Written exercise 1
In the datastack excerpt, rewrite the paragraph beginning "query_by_header_keyword is useful for any datasets" more briefly, keeping its main facts.
Written exercise 2
Repeat word for word everything in the datastack excerpt from "query_by_header_keyword is useful" down to "like a DataPHA.".

Extract provided
========
Datastack instances can be queried to find which datasets in the stack match some given requirements. The two main methods to do so are:

query_by_header_keyword is useful for any datasets that have a 'header' attribute whose elements can be accessed, for example as a Python dictionary (e.g. header['XTENSION']), like a DataPHA.

query(func) is a general approach, and accepts any function that is defined according to the following signature:

func(dataset) returns Boolean

The query function will return a list of all dataset IDs in the stack for which 'func' returns True.

From these two methods, one can derive any number of more specific methods. The output of the query functions can be used as a stack identifier to perform some actions, e.g.:

sherpa> f = query_by_header_keyword('INSTRUME', 'ACIS')
sherpa> set_source(f, "powlaw1d.p__ID")

or

sherpa> set_source(ds[f], "powlaw1d.p__ID")

A third call is implemented by default:

This query returns the datasets(s) matching an OBS_ID, by using the OBS_ID keyword in the file header, if available.

Cleaning a Session

The datastack module offers the clean() function, that clears all models, datasets, and invokes Sherpa's clean() function.

Object Oriented Approach

In this approach, the user does not need to "import *", and can just use the objects defined in the datastack module, as shown below:

sherpa> from sherpa.astro import datastack as dsmod
sherpa> ds = dsmod.DataStack()
sherpa> dsmod.set_template_id("ID")
sherpa> ds.load_pha("@pha.lis")
sherpa> ds.show_stack()
sherpa> f = ds.query_by_header_keyword('INSTRUME', 'ACIS')
sherpa> ds[f].set_source("powlaw1d.pID")

Changes in CIAO 4.13

The ungroup and unsubtract commands have been added to the datastack module.


Bugs

See the bugs pages on the Sherpa website for an up-to-date listing of known bugs.
========
Dataset extract
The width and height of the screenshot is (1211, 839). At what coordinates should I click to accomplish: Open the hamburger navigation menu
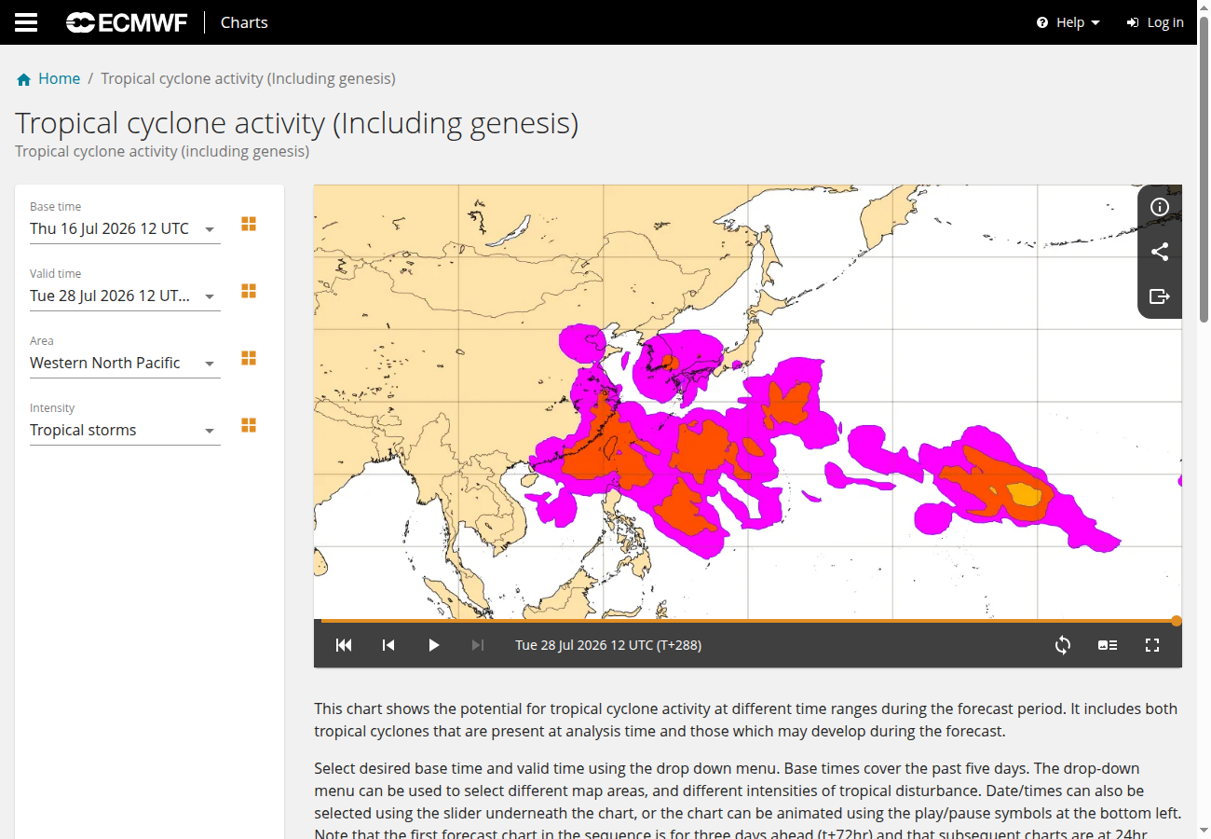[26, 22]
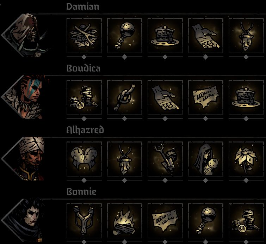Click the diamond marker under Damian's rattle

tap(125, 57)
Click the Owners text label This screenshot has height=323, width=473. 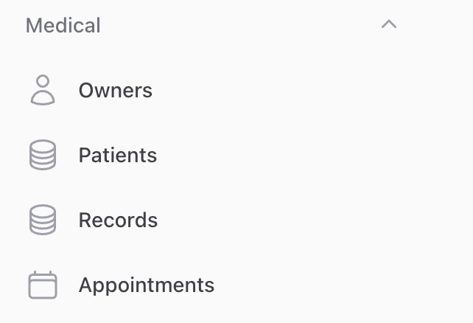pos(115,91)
========
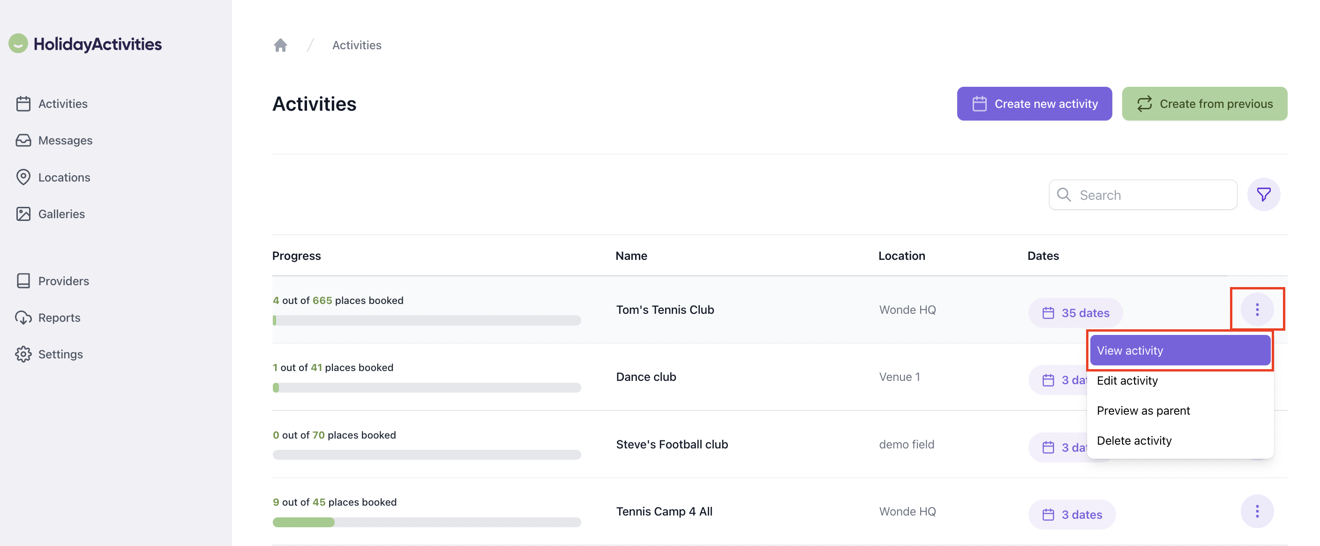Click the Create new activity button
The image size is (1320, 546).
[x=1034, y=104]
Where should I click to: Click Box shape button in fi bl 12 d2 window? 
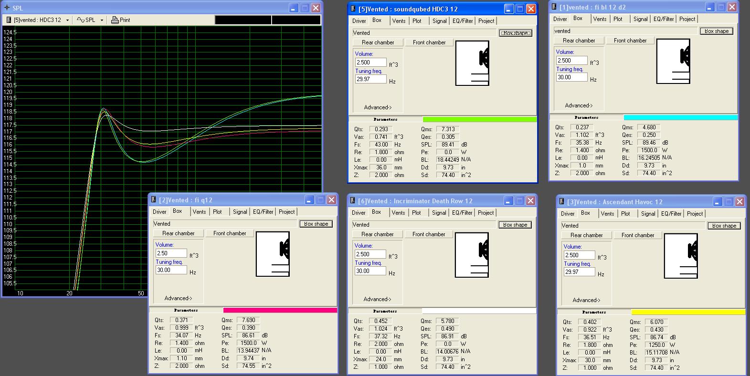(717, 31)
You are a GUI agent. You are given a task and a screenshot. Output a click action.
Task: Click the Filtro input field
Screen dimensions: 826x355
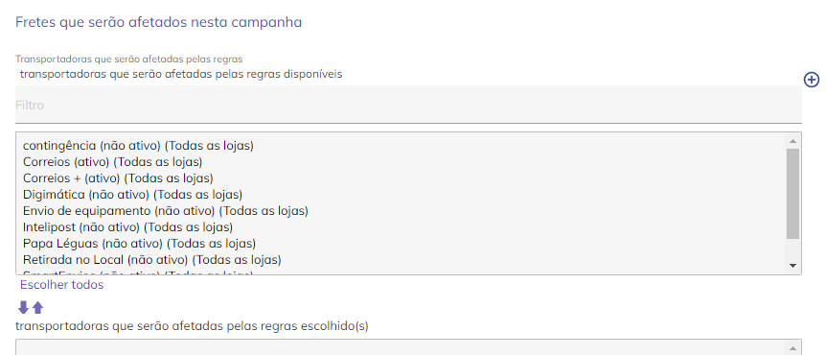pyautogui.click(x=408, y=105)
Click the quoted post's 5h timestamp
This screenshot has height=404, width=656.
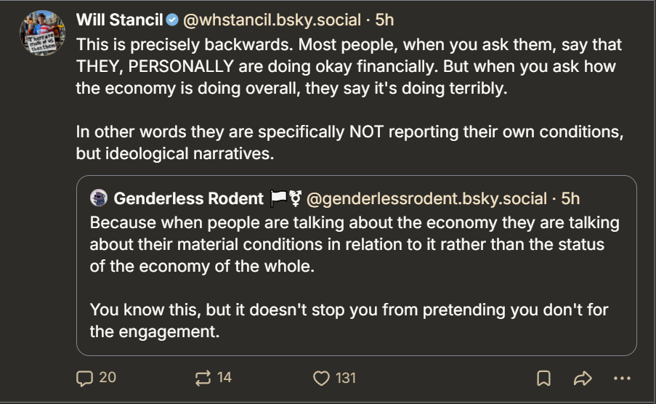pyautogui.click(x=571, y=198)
========
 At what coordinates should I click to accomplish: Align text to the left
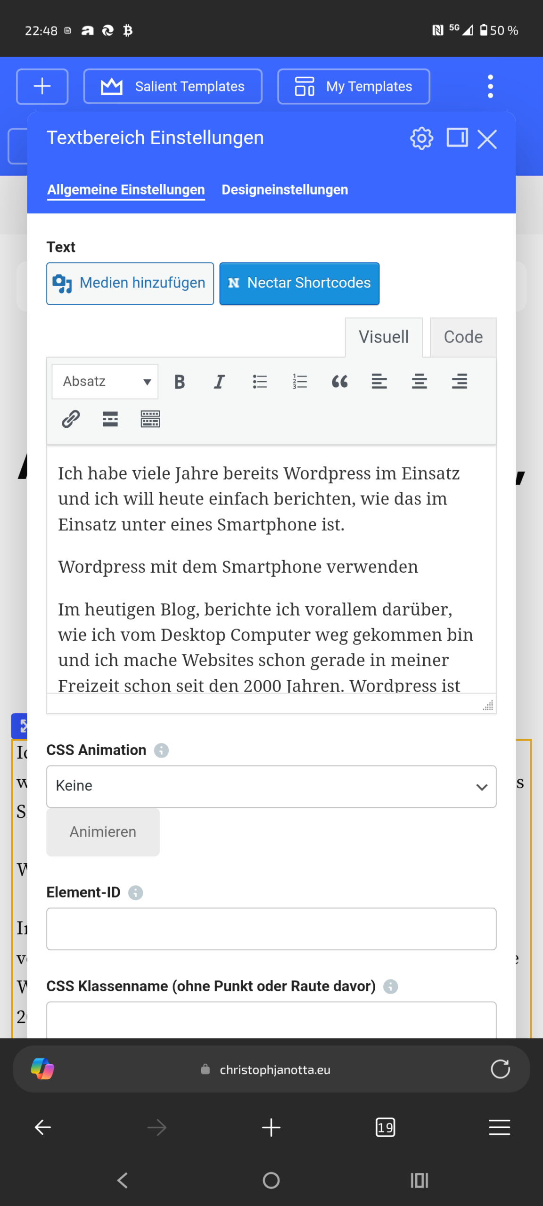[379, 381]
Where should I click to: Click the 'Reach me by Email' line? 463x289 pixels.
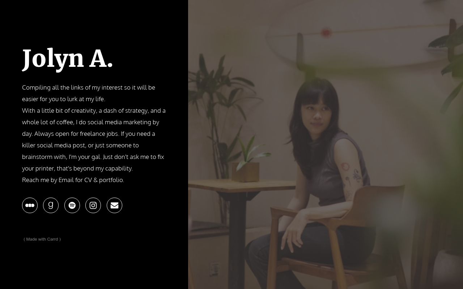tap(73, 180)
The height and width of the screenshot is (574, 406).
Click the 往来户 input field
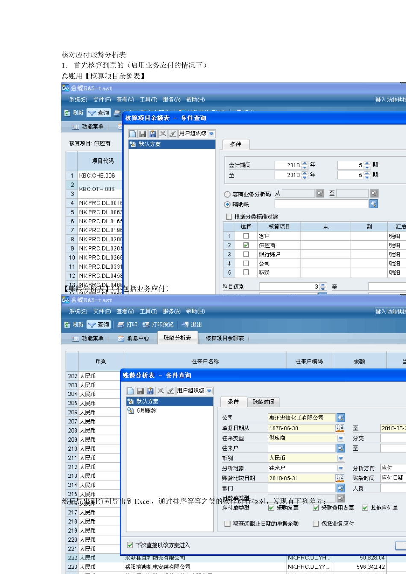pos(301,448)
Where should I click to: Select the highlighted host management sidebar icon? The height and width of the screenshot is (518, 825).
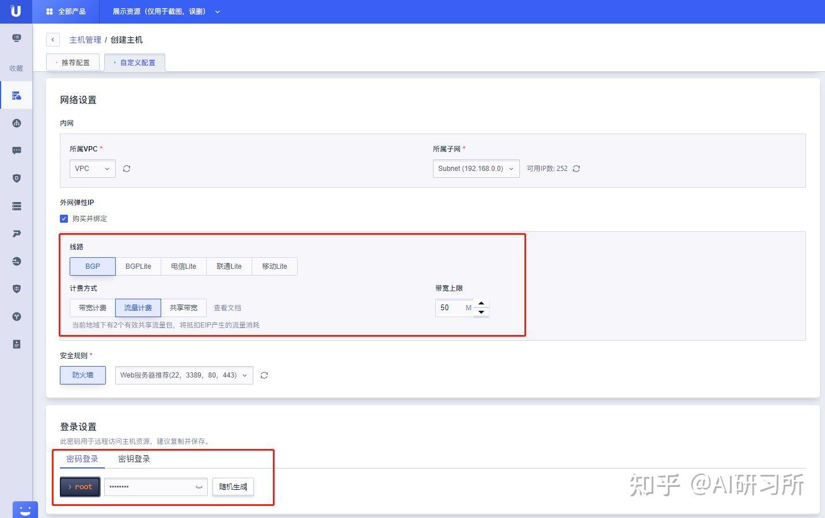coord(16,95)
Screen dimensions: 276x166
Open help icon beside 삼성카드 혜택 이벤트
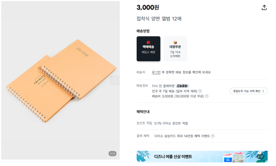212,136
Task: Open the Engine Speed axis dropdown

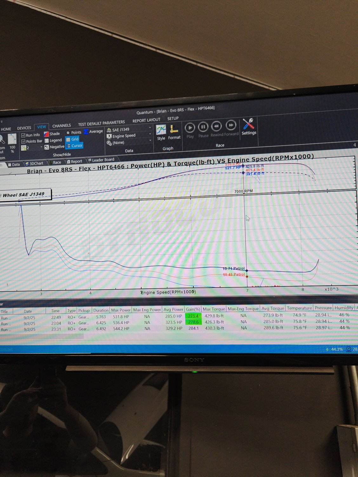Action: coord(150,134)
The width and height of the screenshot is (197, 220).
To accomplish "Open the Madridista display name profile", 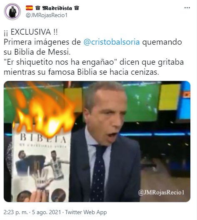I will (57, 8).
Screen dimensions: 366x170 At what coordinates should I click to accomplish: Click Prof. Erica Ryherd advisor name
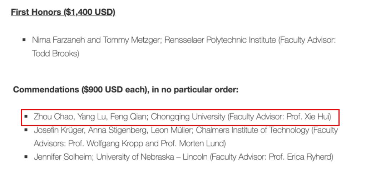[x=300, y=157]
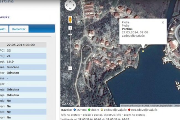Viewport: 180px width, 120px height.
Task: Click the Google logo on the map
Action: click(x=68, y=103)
========
Full answer 1
query_by_header_keyword works on any dataset, such as a DataPHA, whose 'header' attribute allows its elements to be accessed like a Python dictionary (e.g. header['XTENSION']).

Full answer 2
query_by_header_keyword is useful for any datasets that have a 'header' attribute whose elements can be accessed, for example as a Python dictionary (e.g. header['XTENSION']), like a DataPHA.